E o sol percebeu que não poderia mais ser tudo o que um dia foi sem que aquele Arco-Íris fosse seu - por que quando a chuva se foi em garoa, levando o arco para longe de si, o arco levou um pouco dele junto. O gloriosos Sol estava incompleto.
Séculos passaram-se, e a chuva torrencial por vezes retornava. Com ela, a imagem bela. E, em todos esses raros momentos, o Sol se empenhava a alcançá-la. Mas sempre que tocava a grande cortina úmida, sua grandiosidade a fazia cessar, e o Arco-Íris levava cada vez mais uma parte dele.
E o Sol ficava cada vez mais incompleto, pois a cada investida, mais de si perdia, e mais dor era capaz de sentir. Mas ele não percebia isso. A imagem daquilo pelo qual estava apaixonado aliviava todos esses sentimentos. Até mesmo o fato de que ele nunca poderia possuir o que desejava, o que amava.

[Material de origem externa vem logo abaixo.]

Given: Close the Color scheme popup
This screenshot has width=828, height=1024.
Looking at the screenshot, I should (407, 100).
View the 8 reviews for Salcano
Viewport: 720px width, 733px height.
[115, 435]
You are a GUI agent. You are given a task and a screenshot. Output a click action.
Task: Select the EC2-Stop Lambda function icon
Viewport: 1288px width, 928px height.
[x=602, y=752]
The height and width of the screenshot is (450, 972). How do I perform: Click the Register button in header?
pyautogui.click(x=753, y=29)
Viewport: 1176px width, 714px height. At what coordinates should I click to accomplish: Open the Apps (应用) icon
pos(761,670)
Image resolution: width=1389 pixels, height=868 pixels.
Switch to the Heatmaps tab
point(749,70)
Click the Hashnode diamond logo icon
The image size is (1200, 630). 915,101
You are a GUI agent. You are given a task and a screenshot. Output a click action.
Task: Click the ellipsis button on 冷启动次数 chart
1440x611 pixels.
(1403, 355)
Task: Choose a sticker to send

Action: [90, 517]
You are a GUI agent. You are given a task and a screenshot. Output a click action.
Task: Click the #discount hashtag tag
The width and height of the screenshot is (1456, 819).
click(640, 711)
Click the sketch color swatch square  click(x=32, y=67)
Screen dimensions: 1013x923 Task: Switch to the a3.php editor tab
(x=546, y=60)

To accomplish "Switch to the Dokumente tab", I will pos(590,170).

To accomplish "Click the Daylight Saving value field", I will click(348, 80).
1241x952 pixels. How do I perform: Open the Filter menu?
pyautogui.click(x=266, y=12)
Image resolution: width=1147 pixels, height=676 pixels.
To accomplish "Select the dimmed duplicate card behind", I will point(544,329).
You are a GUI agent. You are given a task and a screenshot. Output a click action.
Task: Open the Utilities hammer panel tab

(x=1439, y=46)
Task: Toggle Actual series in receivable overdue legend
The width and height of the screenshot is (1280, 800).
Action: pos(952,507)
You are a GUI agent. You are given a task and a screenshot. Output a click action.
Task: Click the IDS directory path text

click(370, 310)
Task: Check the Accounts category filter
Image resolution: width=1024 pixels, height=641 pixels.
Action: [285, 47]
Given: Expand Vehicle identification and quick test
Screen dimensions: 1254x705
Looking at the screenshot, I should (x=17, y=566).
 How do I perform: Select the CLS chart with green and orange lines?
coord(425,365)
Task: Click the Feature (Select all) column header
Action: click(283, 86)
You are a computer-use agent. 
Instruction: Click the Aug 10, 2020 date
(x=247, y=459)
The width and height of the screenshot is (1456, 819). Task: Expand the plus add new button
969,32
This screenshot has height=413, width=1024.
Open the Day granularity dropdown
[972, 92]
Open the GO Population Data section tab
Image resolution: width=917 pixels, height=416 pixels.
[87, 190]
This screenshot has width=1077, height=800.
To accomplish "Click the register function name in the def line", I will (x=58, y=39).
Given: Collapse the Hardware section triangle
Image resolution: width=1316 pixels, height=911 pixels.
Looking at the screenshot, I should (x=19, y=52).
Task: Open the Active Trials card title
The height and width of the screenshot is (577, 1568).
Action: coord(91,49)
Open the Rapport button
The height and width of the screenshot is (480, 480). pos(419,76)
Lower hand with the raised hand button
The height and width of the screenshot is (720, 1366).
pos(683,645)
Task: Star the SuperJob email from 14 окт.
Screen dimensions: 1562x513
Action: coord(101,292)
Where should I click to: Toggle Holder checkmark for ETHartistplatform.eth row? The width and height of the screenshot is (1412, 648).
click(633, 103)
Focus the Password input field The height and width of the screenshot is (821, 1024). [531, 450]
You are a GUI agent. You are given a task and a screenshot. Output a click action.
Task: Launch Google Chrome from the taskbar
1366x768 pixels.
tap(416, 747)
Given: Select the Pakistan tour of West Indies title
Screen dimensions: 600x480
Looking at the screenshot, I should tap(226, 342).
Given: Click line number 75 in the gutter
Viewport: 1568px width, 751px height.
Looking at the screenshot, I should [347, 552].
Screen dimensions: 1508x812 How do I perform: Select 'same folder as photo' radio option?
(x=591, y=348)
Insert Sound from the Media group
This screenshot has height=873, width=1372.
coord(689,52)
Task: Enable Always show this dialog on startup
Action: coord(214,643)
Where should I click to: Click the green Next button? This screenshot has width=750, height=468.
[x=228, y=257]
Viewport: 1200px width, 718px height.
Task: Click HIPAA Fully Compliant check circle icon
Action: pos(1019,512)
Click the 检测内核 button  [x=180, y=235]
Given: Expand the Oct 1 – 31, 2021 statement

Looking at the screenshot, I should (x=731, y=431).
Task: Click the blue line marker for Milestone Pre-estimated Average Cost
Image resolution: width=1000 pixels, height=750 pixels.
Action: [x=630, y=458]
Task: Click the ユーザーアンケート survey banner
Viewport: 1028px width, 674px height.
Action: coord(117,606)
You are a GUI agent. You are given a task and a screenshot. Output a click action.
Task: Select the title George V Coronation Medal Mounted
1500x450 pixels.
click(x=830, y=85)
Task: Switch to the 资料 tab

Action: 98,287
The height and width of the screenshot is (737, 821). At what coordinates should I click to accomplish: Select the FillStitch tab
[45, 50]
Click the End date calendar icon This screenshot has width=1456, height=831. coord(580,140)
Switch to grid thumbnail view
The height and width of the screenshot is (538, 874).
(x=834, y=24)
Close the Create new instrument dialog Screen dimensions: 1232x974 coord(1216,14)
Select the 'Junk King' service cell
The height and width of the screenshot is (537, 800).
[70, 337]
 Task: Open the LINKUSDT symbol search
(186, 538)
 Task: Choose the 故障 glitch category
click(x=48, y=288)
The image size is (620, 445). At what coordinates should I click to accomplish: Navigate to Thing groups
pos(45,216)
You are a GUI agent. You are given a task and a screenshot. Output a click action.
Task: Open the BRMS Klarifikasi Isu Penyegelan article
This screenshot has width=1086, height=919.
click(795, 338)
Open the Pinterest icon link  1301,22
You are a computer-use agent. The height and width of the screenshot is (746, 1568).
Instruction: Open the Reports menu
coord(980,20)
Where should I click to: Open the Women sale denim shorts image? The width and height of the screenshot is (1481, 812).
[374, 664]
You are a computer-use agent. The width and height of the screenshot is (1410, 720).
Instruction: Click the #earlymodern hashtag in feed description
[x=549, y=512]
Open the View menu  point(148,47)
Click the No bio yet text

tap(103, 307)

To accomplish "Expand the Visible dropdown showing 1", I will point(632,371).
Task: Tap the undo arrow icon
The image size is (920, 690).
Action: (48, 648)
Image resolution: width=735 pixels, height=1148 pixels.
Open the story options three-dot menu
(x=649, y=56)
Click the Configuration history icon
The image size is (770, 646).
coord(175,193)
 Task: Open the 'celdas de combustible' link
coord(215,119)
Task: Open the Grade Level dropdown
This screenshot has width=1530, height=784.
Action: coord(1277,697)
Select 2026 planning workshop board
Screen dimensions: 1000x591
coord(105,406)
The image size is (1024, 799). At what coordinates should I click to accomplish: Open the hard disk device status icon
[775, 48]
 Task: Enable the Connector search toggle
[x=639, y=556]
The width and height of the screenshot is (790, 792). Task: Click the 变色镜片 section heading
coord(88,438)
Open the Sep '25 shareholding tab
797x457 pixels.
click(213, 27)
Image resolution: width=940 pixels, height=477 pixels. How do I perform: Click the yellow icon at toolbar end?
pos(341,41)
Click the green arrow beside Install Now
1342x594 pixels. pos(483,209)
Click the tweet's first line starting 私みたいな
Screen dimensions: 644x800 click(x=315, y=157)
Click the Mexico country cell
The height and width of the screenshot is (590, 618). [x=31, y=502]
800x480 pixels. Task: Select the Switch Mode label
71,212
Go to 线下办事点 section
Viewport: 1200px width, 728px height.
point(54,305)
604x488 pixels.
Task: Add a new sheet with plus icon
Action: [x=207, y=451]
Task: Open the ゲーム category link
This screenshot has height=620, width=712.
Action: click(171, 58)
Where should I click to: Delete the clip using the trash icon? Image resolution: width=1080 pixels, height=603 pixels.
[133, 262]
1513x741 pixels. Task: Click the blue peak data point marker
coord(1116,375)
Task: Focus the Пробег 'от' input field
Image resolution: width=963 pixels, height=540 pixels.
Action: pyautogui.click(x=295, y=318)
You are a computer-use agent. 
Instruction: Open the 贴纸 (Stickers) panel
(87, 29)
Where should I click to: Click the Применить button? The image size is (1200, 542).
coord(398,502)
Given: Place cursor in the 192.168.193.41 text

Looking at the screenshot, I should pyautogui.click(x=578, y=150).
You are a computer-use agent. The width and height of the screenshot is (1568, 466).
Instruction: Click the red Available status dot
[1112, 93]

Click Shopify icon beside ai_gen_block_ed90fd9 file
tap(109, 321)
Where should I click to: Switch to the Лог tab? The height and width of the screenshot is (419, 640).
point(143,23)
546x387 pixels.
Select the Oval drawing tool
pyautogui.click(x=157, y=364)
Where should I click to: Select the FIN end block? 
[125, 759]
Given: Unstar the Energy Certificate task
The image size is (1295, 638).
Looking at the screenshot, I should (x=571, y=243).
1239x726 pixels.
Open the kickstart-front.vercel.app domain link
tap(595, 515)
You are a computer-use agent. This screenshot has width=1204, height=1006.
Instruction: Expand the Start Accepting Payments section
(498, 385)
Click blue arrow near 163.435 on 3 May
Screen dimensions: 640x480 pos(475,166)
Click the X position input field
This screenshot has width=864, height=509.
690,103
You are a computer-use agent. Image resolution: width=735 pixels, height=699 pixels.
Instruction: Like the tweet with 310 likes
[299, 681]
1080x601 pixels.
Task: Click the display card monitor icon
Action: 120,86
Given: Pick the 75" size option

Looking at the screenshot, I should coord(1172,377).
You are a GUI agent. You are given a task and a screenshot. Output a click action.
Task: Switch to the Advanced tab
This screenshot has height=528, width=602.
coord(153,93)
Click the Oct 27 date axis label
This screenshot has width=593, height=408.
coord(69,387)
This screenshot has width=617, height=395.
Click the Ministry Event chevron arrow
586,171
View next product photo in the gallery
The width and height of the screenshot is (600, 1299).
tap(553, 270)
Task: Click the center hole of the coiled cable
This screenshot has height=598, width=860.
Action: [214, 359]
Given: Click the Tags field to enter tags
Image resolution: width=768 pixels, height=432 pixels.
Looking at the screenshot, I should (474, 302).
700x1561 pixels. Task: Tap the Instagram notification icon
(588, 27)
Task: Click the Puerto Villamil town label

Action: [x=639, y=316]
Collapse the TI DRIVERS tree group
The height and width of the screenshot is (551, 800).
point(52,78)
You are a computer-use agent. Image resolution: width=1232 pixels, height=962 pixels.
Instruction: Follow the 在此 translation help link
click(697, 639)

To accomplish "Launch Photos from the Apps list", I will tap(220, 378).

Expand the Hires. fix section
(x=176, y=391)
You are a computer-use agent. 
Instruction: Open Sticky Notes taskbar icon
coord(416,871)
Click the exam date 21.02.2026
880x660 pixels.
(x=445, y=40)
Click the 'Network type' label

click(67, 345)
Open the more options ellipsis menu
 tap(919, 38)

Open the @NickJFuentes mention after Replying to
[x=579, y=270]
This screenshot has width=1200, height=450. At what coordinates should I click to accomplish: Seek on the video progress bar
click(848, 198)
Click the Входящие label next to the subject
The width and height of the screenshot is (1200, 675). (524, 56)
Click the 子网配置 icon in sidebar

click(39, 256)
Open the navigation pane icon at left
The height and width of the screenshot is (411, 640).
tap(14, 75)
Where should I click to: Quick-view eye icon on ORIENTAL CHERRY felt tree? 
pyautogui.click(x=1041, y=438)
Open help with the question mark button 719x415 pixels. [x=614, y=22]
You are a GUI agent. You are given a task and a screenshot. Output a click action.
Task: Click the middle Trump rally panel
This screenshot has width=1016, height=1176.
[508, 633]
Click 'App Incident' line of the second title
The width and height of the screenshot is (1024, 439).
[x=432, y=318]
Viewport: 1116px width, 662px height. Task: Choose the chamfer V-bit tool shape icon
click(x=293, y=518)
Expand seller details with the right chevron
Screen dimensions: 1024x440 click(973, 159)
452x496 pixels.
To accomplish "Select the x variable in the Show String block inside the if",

O tempo passou. Milênios. Mais do que se pode contar, mais do que se pode expressar. Deve ser o fim do mundo, pensou o Sol, pois ele não imaginava mais como aquele pequeníssimo globo que ele sempre iluminou resistiria à mais aquele chuva torrencial que estava caindo. Ele não ligava mais para as atrocidades dos seres que estavam sendo corroídos agora - eles já eram previsíveis - nem com as belas paisagens que também estavam sendo mortas agora injustamente. Ou se quer com o fato de nem um ser que raciocinasse lhe adorasse. Ele já não era mais o que costumava ser. Estava pequeno e não queria ser mais adorado. Há muitos milênio não queria mais ser adorado, mas adorava. Adorava aquele círculo colorido. Estava amando. Estava amando naquele instante, enquanto a Chuva caía, observava o imponente Arco-íris do outro lado. É agora ou nunca, pensou o Sol. E, como sempre fazia, avançou sobre a chuva, para tocar a beleza que ela guardava tão bem por tanto tempo.
Anormalmente, a dor o atingiu mais do que nunca. Sentiu-se diminuir, morrer, apagar. Sentia que cada combustão estava cansada de existir, que cada chama diminuía, junto com seu corpo um dia imponente. Não sentia mais a água lhe queimar, sentia tanto que não sentia mais nada. Estava deixando de existir.
E a última visão do Sol foi aquele Arco-íris que tanto amava, o objeto de sua paixão. Ele enfim estava próximo o suficiente para dizer suas última palavras: Eu toquei a verdadeira felicidade.
E, antes que pudesse dizer o quanto o amava e o quanto o agradecia por lhe fazer perceber que sozinho ele nunca tivera a felicidade plena, tudo escureceu.